## WORK TASK
The lines to copy are those with "profile" in them. Pull each one from the entries below.
[[ DATA FOR THE TASK open ]]
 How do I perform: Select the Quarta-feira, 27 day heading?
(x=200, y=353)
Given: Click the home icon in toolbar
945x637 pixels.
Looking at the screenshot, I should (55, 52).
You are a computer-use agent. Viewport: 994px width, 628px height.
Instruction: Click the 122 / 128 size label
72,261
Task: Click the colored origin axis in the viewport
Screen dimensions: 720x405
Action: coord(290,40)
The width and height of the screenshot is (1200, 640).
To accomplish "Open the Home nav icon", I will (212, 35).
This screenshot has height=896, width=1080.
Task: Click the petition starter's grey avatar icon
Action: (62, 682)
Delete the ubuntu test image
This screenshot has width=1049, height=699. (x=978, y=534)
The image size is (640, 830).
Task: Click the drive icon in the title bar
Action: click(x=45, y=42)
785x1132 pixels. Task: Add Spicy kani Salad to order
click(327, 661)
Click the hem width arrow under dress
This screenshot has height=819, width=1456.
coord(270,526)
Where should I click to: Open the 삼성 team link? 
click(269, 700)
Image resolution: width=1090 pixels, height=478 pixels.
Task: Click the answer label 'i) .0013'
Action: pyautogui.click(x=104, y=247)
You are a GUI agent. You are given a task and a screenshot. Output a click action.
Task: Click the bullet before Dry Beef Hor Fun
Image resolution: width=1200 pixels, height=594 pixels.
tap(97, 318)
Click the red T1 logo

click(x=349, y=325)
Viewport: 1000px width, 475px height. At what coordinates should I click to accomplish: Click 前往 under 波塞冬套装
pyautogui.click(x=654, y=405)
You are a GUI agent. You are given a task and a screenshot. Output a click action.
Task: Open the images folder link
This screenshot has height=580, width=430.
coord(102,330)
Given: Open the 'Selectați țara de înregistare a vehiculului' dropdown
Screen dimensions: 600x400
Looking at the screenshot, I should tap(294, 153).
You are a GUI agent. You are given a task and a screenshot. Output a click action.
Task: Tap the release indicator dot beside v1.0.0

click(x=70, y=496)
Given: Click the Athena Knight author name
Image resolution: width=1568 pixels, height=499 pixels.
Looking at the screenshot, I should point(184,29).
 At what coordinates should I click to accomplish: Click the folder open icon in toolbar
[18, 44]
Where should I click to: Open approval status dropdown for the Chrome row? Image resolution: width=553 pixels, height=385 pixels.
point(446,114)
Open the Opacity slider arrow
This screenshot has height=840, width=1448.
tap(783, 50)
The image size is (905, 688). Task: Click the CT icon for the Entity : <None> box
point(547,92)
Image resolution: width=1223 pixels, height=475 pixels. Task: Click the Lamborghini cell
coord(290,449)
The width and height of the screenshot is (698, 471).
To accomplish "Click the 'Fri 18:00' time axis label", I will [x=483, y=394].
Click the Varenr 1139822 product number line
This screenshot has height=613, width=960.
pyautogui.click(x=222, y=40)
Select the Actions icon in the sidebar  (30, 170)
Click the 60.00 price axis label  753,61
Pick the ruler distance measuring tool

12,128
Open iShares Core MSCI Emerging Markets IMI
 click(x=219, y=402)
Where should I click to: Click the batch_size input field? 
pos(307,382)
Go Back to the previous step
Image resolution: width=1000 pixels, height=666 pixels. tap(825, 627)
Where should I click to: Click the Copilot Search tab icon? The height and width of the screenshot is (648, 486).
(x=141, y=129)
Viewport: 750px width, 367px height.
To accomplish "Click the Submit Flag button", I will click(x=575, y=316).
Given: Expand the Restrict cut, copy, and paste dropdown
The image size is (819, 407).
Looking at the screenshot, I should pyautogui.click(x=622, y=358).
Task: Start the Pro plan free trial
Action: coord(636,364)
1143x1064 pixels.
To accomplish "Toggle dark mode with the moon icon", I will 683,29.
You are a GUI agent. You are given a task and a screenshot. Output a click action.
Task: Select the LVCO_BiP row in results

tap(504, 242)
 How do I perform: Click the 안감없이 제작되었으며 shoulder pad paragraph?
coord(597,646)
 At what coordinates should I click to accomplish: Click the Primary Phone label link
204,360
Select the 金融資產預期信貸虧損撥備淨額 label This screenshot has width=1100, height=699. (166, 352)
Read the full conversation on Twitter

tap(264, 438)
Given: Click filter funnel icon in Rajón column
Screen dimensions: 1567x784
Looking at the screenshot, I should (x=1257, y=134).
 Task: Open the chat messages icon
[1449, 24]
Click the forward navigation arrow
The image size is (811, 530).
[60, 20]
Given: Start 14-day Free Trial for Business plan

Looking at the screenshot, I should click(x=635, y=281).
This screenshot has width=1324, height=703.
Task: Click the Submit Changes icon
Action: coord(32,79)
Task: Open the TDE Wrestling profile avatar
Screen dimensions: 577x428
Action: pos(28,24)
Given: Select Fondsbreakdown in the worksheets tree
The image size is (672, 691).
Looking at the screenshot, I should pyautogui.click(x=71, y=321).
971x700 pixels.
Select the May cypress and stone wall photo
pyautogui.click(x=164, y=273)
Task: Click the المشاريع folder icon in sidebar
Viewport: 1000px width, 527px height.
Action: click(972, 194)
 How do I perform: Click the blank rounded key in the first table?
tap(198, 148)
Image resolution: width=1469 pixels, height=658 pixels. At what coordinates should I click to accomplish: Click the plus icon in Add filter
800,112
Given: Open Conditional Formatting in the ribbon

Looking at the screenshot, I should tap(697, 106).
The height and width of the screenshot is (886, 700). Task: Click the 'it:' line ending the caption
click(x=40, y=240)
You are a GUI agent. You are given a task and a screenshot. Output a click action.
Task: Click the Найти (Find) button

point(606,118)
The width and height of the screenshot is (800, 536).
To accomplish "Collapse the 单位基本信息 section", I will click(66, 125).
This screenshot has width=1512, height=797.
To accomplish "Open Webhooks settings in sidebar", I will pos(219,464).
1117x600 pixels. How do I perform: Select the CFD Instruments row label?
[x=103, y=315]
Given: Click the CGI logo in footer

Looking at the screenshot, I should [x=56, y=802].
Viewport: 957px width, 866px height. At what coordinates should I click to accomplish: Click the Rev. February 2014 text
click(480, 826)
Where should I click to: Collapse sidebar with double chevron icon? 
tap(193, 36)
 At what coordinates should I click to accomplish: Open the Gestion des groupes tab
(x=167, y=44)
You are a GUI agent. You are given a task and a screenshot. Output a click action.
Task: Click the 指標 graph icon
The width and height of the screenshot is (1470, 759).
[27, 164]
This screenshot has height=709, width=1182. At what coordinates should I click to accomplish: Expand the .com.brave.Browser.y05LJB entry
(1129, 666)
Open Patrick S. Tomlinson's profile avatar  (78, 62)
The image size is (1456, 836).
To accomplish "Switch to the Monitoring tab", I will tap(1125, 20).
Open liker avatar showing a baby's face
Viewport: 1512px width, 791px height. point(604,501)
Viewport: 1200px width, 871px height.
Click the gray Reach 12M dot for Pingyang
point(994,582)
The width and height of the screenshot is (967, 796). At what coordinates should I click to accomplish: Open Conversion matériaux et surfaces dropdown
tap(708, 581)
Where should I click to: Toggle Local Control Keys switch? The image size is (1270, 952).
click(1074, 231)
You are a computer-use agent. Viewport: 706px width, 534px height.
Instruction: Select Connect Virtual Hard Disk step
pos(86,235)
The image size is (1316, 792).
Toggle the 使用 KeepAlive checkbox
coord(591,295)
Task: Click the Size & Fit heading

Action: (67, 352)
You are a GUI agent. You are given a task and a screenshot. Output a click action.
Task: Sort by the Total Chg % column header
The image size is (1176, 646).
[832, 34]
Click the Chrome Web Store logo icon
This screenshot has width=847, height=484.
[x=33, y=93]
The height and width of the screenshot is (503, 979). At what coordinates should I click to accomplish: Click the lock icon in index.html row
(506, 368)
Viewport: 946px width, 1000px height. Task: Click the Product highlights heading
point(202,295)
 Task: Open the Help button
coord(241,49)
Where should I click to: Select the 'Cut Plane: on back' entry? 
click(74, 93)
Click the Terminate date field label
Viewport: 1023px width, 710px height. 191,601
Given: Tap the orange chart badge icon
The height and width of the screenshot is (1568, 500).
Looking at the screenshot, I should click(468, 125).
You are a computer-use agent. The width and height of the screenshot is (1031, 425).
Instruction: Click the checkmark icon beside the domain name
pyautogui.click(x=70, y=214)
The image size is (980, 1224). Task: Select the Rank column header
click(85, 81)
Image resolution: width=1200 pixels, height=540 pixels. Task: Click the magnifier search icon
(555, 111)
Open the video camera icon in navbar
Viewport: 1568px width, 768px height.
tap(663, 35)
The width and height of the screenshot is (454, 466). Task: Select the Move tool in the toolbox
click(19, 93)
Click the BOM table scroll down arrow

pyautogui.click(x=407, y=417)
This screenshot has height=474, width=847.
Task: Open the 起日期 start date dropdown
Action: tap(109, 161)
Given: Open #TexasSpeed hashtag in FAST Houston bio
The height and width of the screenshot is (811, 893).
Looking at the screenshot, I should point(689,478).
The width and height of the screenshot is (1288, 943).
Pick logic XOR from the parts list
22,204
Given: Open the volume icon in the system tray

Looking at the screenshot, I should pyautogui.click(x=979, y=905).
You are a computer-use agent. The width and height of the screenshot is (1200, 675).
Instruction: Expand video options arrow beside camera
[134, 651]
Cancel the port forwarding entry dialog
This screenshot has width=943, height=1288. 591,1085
[[ DATA FOR THE TASK closed ]]
## RESPONSE
Task: Open the TDE Wrestling profile avatar
Open Patrick S. Tomlinson's profile avatar  (78, 62)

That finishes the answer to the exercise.